I always look forward to the day when a combat veteran first encounters “Brainspotting,” a trauma recovery technique so unworthy of notice by the scientifically rigorous. How can a patient’s gaze at a pointer, stalled at a particular point in the visual field, lead to anything but a feel-good parlor trick, after all?

“What was that Houdini s*** she just did with me?” my patient asks, a mere hour after his session with my colleague. “How can just looking at a particular spot cause my mind, finally, to stop racing down godforsaken alleys?”

Just yesterday he sobbed before me, despairing that Life could get better. Now he flashes a smile that seems both to fear and to dare Fate’s vengeance for his hopeful hubris.

“So many meds, so much therapy, all these years—and after two hours, I feel a calm I’ve not felt in years. Seriously?”

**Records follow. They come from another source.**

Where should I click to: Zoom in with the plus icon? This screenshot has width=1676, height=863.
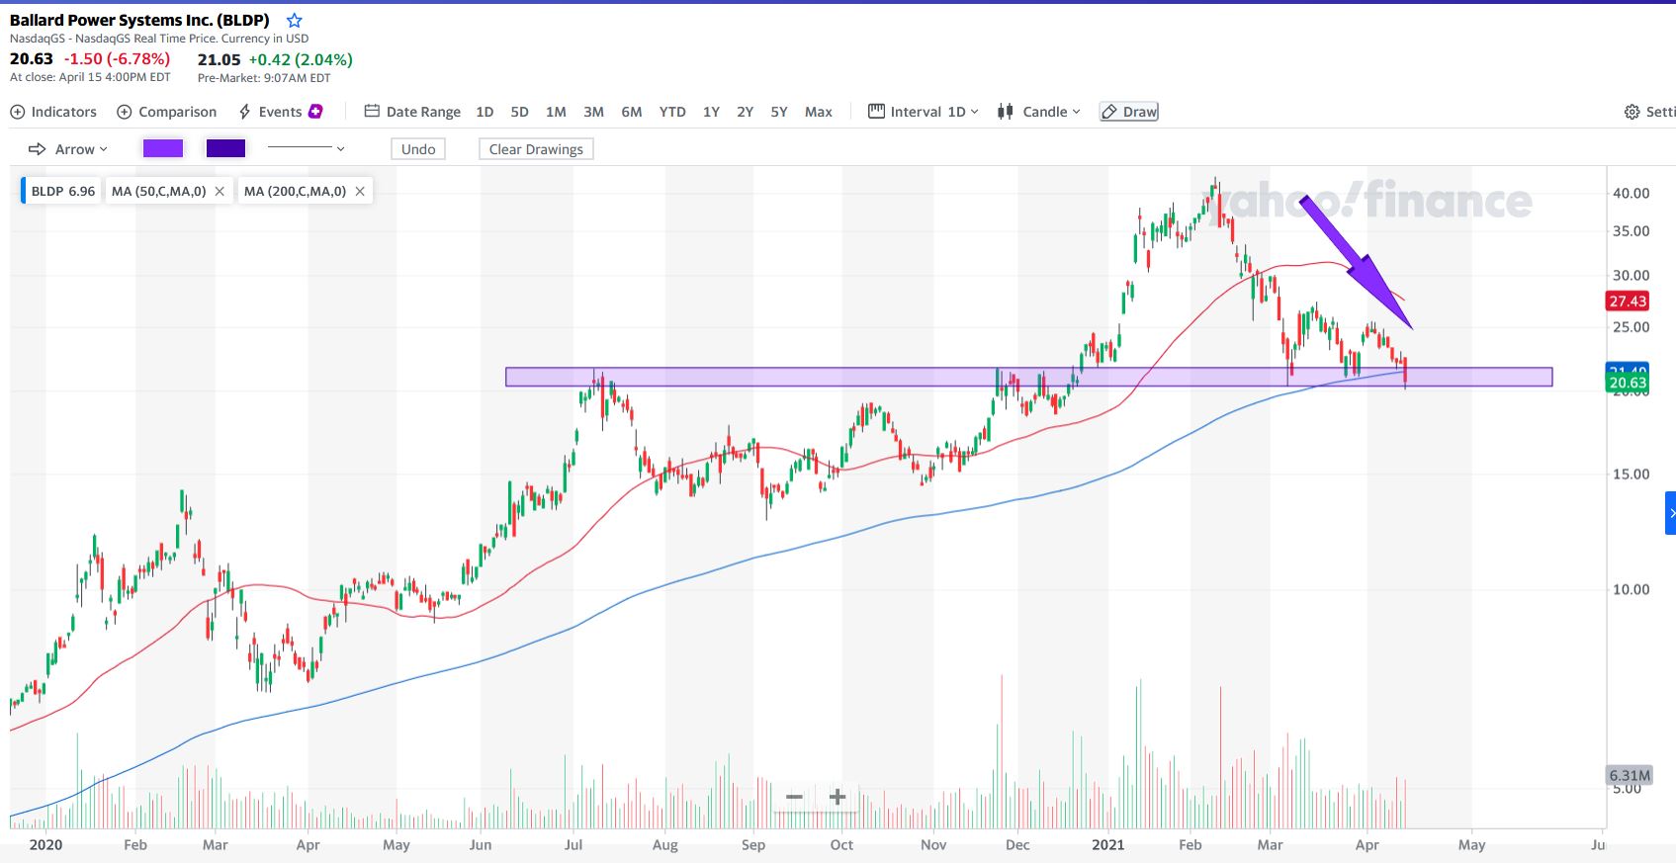pyautogui.click(x=838, y=797)
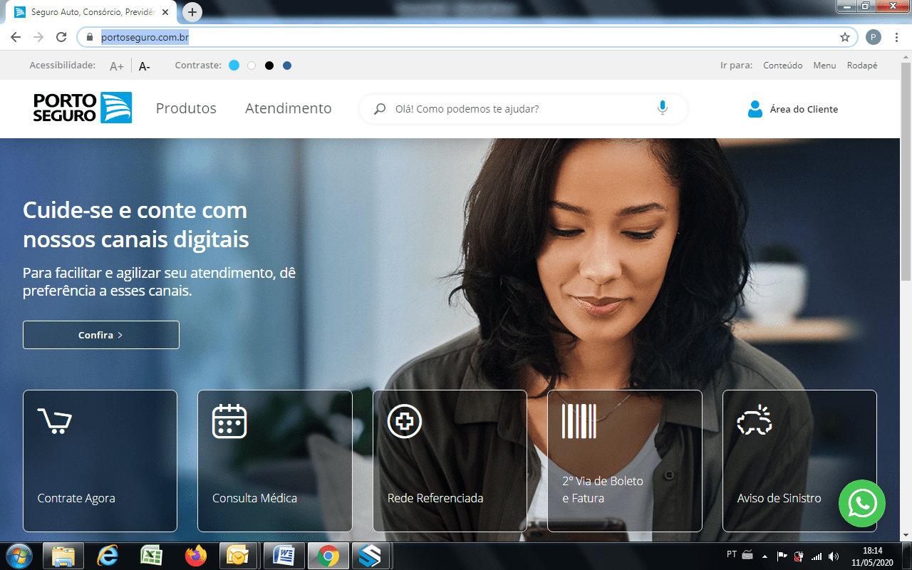Decrease font size with A-
This screenshot has width=912, height=570.
(x=145, y=66)
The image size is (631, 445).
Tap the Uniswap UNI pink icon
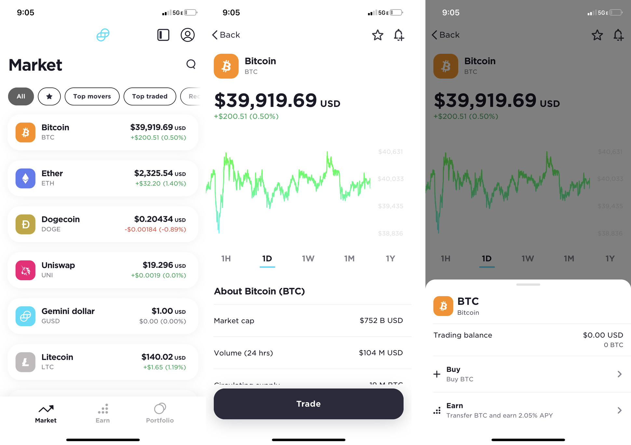25,270
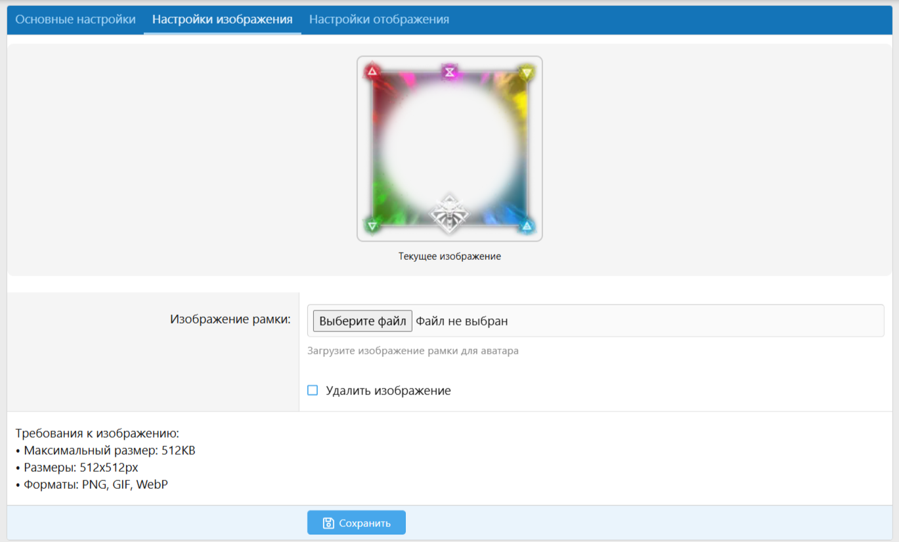Open the Основные настройки tab
The height and width of the screenshot is (542, 899).
[x=76, y=19]
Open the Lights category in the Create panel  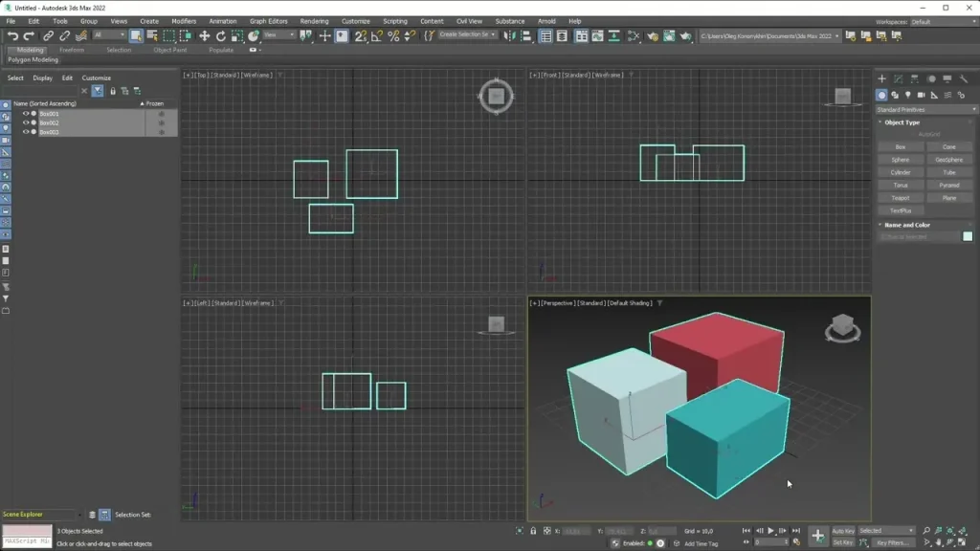pyautogui.click(x=908, y=95)
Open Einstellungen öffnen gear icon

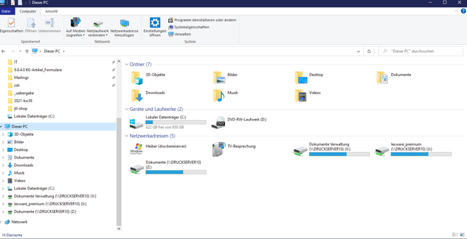pos(155,22)
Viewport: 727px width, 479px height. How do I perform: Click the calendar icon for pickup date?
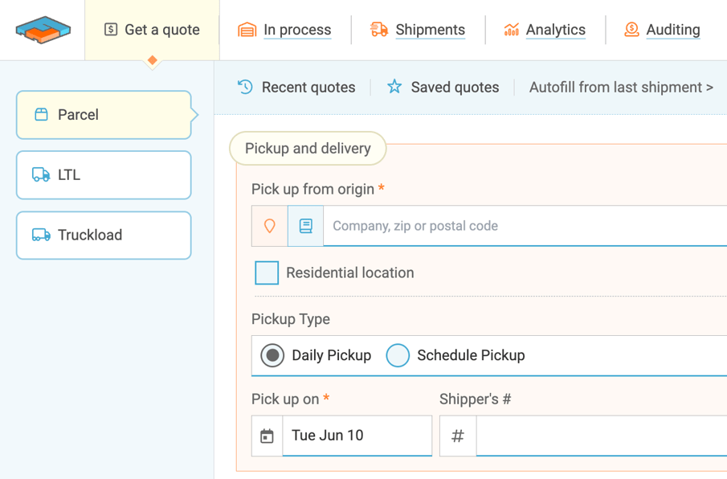266,435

Nothing up my sleeve, I only reply, also smiling, “Seriously.”

Amicus Optimus

“Diamonds Will Safeguard the Next Generation of US Soldiers,” Mashable announced on my Facebook page, assuring me, as only the “top resource” of “digital culture” can, that (at least for now) we may have the “upper hand” in the battle over our soldiers’ bodies. The subtitle said it all: “Looks like diamonds aren’t only a girl’s best friend anymore.”

I hope so.

“He was my best friend,” the soldier told me today through his tears, he who had nearly sacrificed his own life to save his buddy’s, only to find himself too late, yet right on time for the grenade that should have killed him as well.

But didn’t.

“I hear their cries, Doc,” he whispered to me, “his, the other guys’. I should have gone down with them. It’s not right, Doc, not right.”

Will War no longer penetrate soldiers now, sixty years after Marilyn cooed her way through that bevy of tuxedo-clad charmers, or will otherwise gentle men (and women) prefer not blondes, but rather one more chance, please, God, to get to him, to her in time?

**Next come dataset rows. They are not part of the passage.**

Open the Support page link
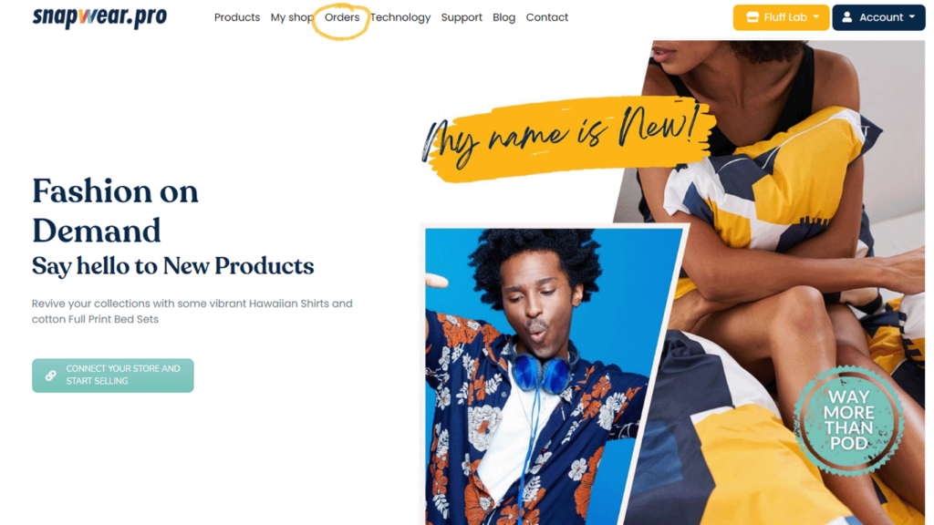Viewport: 934px width, 525px height. pyautogui.click(x=462, y=17)
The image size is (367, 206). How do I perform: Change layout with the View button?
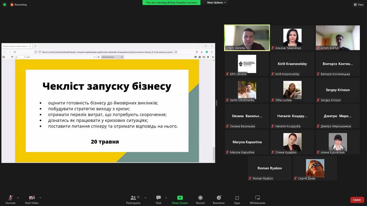[359, 5]
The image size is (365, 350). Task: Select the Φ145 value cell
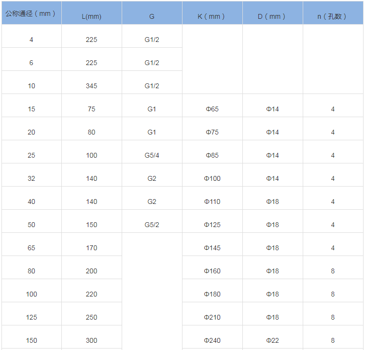coord(212,248)
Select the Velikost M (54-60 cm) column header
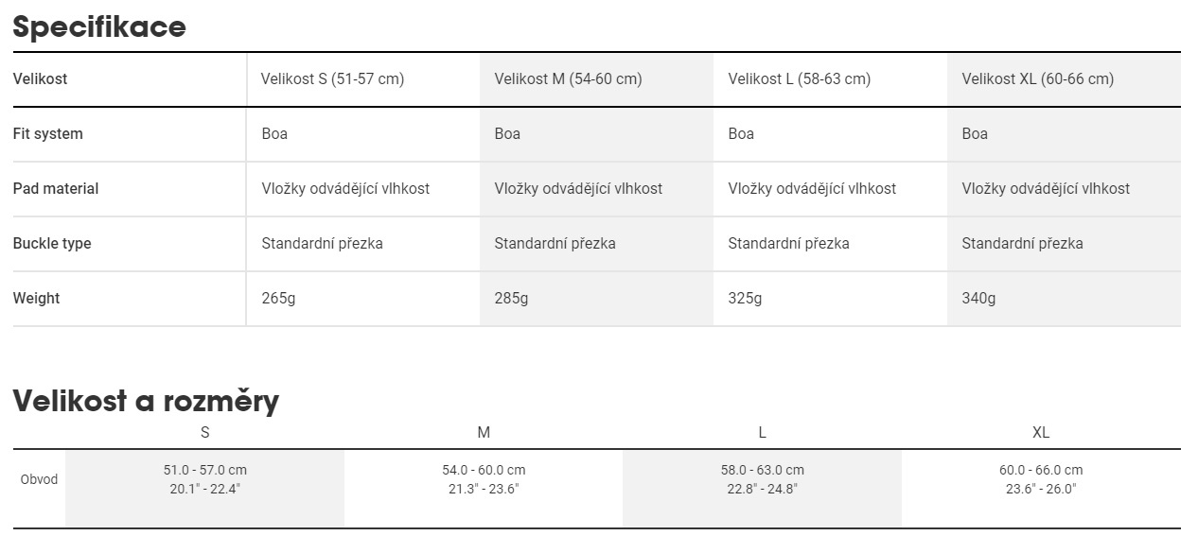The width and height of the screenshot is (1198, 553). click(x=568, y=79)
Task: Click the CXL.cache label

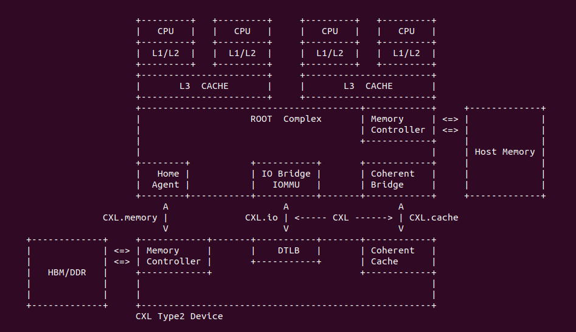Action: (434, 217)
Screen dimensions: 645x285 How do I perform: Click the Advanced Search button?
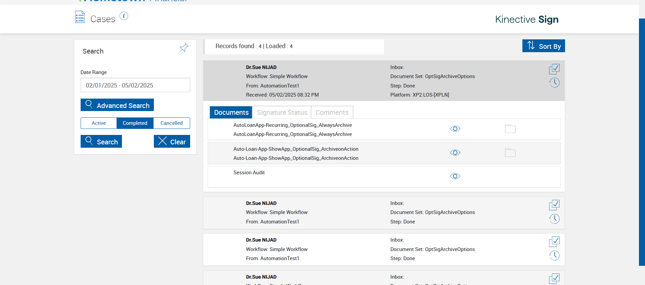pos(117,105)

I keep scrolling down my Facebook page and can only pray that Hope is more than a gem in the Smithsonian or a barrier for bullets, that hope will whisper a soldier comfort tonight in the voice of his best friend.

1K a Day

So much has changed in the past year. There could have been so many words.

So how about a challenge to myself: although I will continue to write longer essays, each day I will try to write no more than 1000 characters about my life, my thoughts, my emotions concerning the men and women whom I have the privilege to serve. Perhaps I will reflect on a particular person, a blog post, an article, a news item, who knows.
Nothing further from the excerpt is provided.